Il semble difficile de concilier les objectifs des gouvernants et des payeurs de taxes. Plusieurs économistes ont suggéré qu’une diminution de la charge fiscale favoriserait davantage la création de richesse et qu’en bout de ligne, les gouvernements récolteraient plus de revenus. Il s’agit d’une proposition controversée qui a donné lieu à plusieurs débats.
Une étude de Robert Gagné des HEC, de Jean-François Nadeau de la Banque du Canada et de François Vaillancourt de l’Université de Montréal vient ajouter une perspective canadienne intéressante et solide (voir: Taxpayers’ Response to Tax Rate Changes: A Canadian Panel Study). Les conclusions de leur analyse laissent entendre qu’une diminution du taux marginal d’imposition des contribuables à revenu élevé se traduirait par une hausse des revenus de l’État.
Les auteurs ont étudié l’impact des changements des taux d’imposition sur le comportement fiscal des contribuables et sur les recettes gouvernementales. Ils ont analysé les données en se basant sur trois périodes fiscales distinctes entre 1972 et 1996 et en divisant les contribuables en trois catégories: revenu moyen (50 000 $ à 100 000 $), revenu élevé (100 000 $ à 150 000 $) et revenu très élevé (150 000 $ et plus).
Les auteurs soulignent que les contribuables à revenu élevé et très élevé sont beaucoup plus sensibles à la hausse du taux marginal d’imposition que les autres contribuables, ce qui explique pourquoi ceux dont les revenus sont inférieurs à 50 000 $ ne sont pas inclus dans l’étude.
Un constat important est qu’une hausse de l’impôt pour les contribuables à revenu plus élevé a pour effet de les déplacer en bloc vers des classes d’imposition à taux inférieurs, car ils modifient alors leur comportement (en prenant plus de journées de congé) ou utilisent d’autres stratagèmes (des abris fiscaux) pour éviter de payer plus d’impôt. Les auteurs concluent donc que les gouvernements fédéral et provinciaux auraient pu augmenter leurs recettes de 1988 à 1996 en réduisant les taux des mieux nantis.

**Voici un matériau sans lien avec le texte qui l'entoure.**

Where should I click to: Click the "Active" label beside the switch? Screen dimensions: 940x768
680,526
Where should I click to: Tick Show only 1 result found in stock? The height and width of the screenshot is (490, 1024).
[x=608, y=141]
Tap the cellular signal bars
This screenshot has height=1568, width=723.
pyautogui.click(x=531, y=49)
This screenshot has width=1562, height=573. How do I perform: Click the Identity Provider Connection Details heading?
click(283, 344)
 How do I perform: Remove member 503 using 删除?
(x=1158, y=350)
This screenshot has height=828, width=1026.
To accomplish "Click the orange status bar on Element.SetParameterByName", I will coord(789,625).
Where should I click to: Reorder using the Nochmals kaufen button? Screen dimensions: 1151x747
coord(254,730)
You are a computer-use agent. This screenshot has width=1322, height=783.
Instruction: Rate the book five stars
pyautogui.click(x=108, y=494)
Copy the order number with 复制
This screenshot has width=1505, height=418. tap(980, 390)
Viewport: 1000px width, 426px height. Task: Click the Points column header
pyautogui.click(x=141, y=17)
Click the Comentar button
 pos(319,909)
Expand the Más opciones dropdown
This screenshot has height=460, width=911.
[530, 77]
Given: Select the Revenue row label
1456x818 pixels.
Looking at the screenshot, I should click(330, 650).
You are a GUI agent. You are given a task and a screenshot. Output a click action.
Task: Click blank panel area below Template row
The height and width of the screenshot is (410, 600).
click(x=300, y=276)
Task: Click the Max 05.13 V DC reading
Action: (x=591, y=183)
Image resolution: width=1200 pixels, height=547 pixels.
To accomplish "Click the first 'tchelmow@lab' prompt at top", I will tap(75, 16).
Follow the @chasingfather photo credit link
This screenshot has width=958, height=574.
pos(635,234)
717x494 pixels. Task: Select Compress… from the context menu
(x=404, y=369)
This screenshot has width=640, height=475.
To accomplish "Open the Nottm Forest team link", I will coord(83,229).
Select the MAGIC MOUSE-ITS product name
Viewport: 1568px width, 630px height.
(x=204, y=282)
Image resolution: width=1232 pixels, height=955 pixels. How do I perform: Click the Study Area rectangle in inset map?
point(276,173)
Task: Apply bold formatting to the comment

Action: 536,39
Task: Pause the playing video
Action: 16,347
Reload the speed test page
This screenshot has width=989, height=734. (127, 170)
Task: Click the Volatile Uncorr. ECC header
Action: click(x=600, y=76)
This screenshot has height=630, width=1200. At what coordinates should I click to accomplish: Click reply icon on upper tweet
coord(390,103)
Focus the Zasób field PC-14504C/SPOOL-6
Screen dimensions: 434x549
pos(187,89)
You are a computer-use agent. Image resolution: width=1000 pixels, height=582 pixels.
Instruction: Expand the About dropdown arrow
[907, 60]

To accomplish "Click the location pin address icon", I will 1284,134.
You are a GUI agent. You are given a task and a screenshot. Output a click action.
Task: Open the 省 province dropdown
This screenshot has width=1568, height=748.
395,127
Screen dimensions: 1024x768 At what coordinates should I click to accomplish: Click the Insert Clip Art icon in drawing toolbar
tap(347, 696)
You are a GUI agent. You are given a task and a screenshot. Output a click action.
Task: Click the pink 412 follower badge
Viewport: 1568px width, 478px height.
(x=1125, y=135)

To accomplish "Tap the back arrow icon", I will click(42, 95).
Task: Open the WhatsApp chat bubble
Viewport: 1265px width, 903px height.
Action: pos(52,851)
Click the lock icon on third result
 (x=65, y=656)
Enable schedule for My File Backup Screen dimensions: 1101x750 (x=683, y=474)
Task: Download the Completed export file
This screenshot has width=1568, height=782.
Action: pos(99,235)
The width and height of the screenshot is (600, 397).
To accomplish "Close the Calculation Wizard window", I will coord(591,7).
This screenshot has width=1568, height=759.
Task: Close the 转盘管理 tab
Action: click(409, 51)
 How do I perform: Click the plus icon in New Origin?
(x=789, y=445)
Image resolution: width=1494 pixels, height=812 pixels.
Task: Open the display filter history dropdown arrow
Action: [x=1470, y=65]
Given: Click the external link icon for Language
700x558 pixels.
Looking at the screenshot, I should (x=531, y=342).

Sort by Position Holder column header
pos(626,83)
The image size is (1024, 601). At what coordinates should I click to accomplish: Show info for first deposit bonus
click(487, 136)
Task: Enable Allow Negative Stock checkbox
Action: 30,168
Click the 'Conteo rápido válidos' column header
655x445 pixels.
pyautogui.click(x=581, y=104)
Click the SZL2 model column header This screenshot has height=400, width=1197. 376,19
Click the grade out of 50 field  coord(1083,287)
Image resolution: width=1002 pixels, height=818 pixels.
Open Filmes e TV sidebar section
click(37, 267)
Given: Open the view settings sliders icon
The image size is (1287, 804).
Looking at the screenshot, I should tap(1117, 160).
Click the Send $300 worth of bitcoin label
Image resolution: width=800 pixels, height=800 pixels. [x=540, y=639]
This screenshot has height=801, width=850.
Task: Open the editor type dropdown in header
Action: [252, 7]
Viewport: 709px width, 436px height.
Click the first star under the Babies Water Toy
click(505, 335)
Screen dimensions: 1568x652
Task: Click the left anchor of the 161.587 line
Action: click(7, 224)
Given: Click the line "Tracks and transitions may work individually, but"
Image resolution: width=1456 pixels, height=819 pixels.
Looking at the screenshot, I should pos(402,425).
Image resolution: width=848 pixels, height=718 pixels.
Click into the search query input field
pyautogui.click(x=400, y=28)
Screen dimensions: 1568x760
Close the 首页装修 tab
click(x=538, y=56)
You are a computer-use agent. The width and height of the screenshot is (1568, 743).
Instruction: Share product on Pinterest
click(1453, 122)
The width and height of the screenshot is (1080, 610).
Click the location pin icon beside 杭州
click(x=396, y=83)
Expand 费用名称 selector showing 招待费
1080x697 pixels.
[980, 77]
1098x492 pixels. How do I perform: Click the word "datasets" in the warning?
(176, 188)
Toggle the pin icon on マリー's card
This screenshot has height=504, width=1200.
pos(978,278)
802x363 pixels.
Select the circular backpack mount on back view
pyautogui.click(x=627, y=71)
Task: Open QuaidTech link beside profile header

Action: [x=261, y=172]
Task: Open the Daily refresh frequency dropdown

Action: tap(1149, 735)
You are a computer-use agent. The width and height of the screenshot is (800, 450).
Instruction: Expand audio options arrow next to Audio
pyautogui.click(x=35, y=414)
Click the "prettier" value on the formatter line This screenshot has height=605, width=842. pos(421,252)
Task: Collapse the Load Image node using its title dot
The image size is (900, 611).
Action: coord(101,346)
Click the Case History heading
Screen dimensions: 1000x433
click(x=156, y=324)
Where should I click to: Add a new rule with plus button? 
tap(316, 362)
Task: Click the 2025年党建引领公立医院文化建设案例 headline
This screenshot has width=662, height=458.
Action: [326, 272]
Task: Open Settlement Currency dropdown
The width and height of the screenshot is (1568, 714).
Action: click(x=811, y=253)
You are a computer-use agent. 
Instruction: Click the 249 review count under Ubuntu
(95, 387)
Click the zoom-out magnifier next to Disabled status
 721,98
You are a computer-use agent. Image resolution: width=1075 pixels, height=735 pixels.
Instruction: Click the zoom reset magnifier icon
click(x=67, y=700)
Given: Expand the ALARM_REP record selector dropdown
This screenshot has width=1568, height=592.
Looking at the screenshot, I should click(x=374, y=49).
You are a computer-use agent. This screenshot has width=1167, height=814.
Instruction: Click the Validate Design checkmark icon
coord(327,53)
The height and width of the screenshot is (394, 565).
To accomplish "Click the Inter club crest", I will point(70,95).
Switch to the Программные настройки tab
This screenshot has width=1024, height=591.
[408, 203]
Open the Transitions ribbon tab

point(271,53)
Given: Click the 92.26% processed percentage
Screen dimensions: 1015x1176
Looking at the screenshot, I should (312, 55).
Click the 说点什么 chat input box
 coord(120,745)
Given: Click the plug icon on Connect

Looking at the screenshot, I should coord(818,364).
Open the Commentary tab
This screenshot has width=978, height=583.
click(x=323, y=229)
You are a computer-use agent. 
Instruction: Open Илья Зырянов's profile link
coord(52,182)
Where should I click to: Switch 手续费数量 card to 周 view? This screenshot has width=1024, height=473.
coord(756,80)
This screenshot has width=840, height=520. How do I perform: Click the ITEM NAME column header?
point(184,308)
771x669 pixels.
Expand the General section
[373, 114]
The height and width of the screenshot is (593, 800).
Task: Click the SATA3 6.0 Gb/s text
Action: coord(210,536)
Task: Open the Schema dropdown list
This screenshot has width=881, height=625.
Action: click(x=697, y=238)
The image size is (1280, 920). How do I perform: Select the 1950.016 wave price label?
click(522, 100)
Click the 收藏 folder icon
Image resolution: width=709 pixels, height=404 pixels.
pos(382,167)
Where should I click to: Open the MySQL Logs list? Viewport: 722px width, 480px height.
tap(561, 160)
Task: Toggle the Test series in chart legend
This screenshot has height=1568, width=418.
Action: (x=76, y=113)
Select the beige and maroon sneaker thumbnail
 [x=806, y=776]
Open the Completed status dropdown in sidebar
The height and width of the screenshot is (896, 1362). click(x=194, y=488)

Les auteurs considèrent leurs résultats comme étant conservateurs puisque leur analyse ne tient pas compte des effets bénéfiques d’une baisse d’impôt sur l’économie dans son ensemble.
À la lumière de cette étude, il apparaît qu’une baisse des taux pour les contribuables à revenu de plus de 100 000 $ aurait des effets positifs pour les contribuables visés par cet allégement, mais aussi sur les recettes gouvernementales. Il ne s’agit pas de prôner des réductions seulement pour les contribuables aisés, mais pour tous. Toutefois, cette étude se penche sur les effets des baisses d’impôt sur cette tranche de revenu et les justifications seraient différentes pour les autres.
Il semble donc possible de rendre la fiscalité canadienne plus compétitive tout en garantissant aux gouvernements qu’ils pourront maintenir le niveau actuel de leurs recettes fiscales.